» REQUIRED WORK: Each record should reappear exactly in your answer, minus any picture.

» ENTRIES SUPPLIED:
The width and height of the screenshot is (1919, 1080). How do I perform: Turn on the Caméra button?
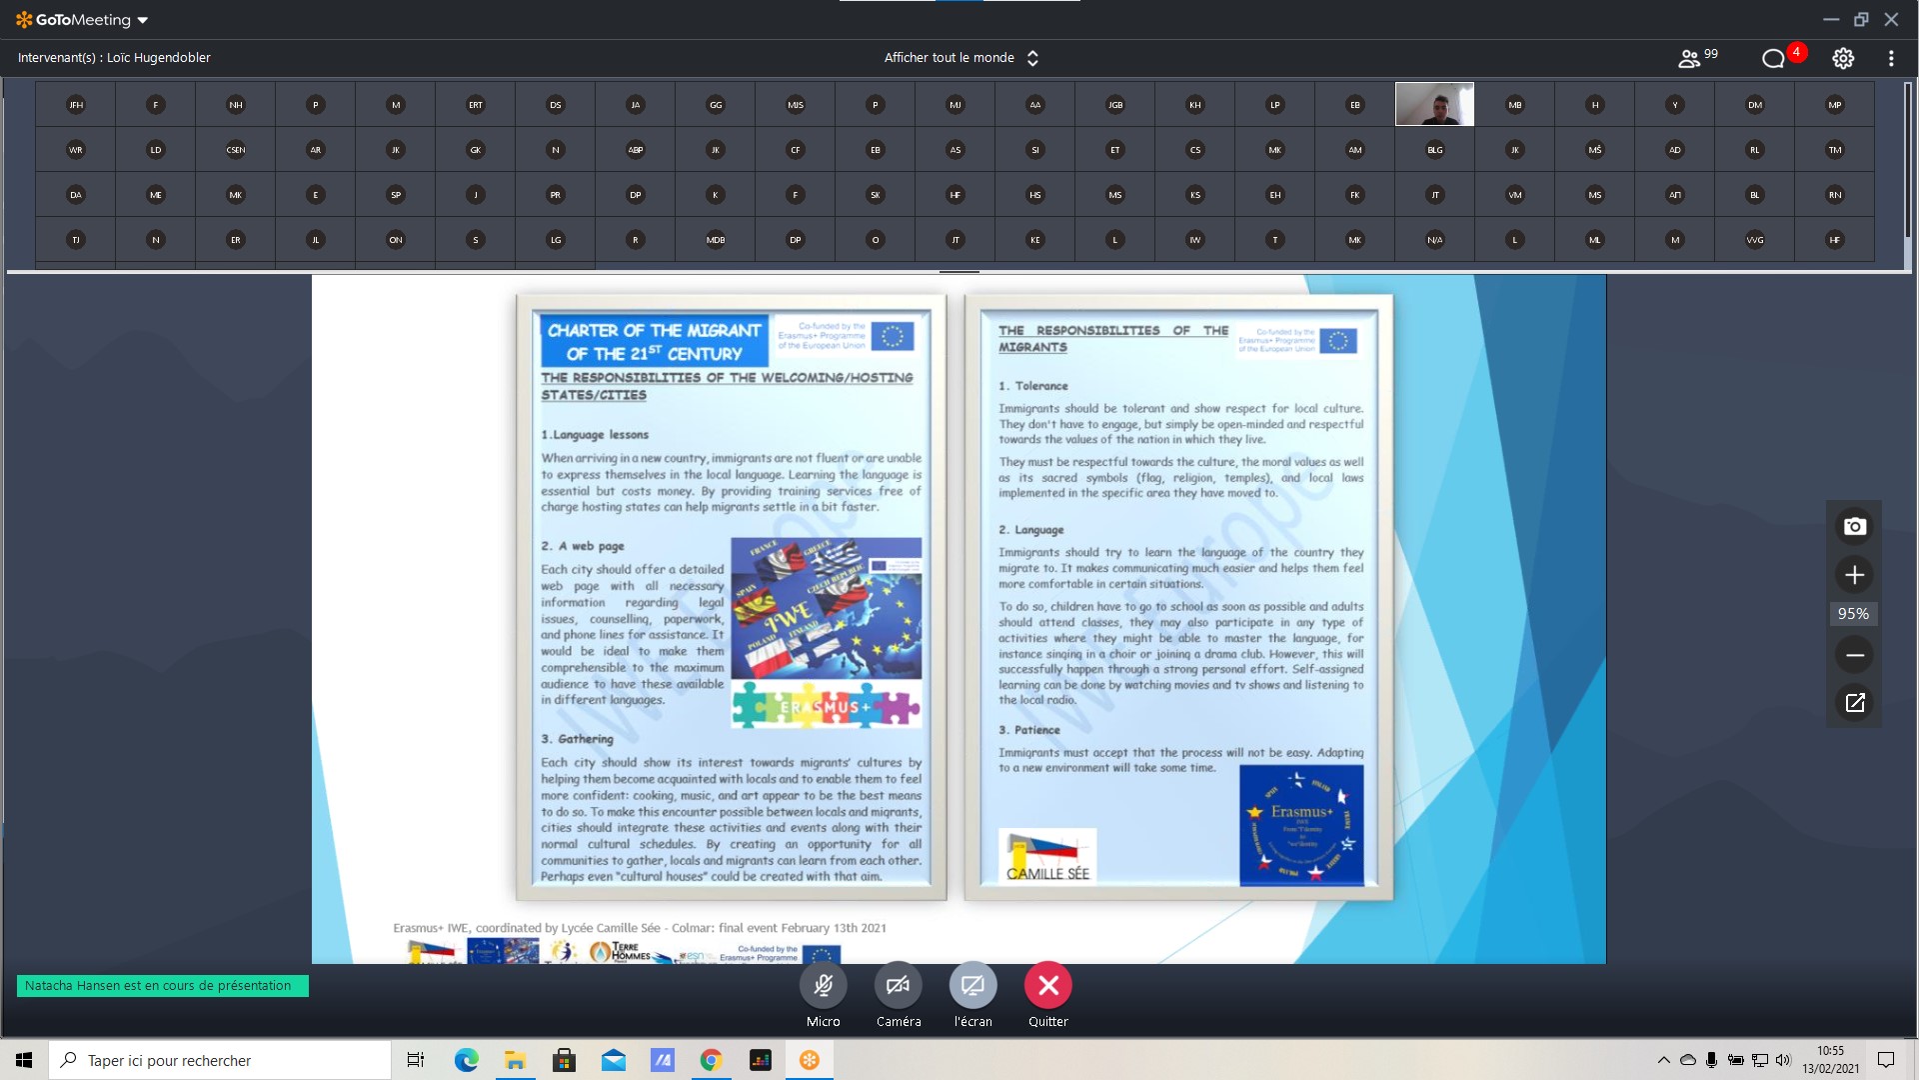[898, 986]
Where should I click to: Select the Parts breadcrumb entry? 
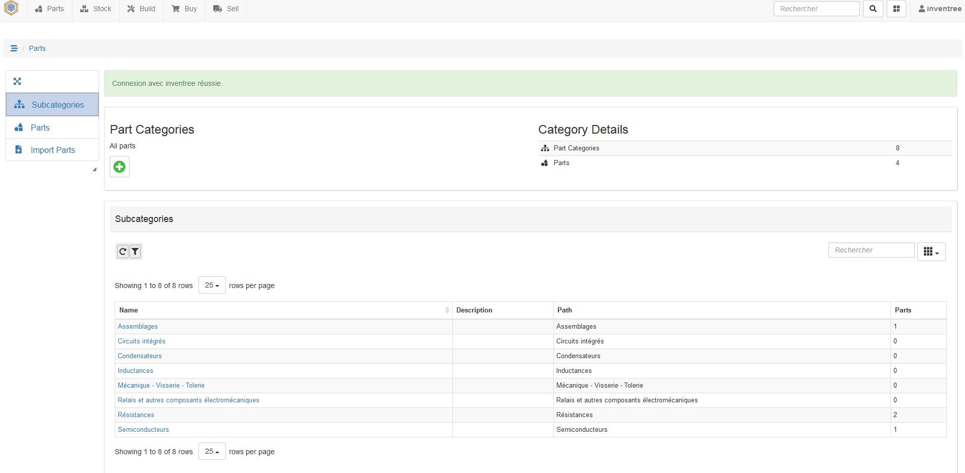38,48
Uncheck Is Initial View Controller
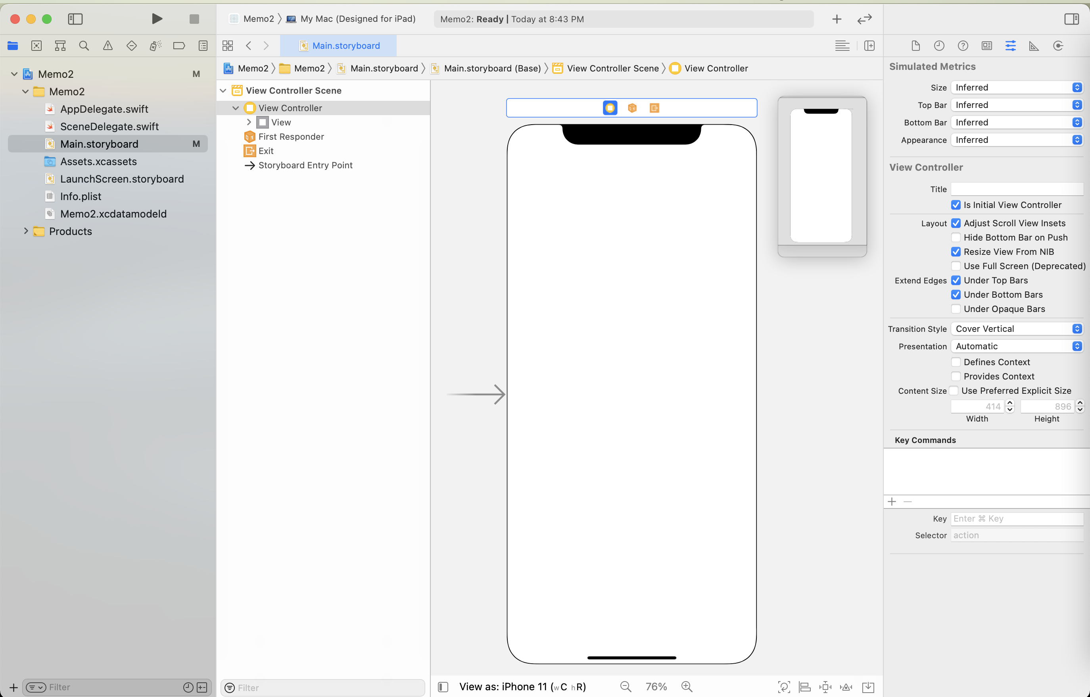 pos(956,205)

» WRITTEN ANSWER:
The width and height of the screenshot is (1919, 1080). How do I perform: Turn on the Caméra button?
[898, 986]
Where should I click to: Select the Parts breadcrumb entry? 
38,48
Uncheck Is Initial View Controller
 pos(956,205)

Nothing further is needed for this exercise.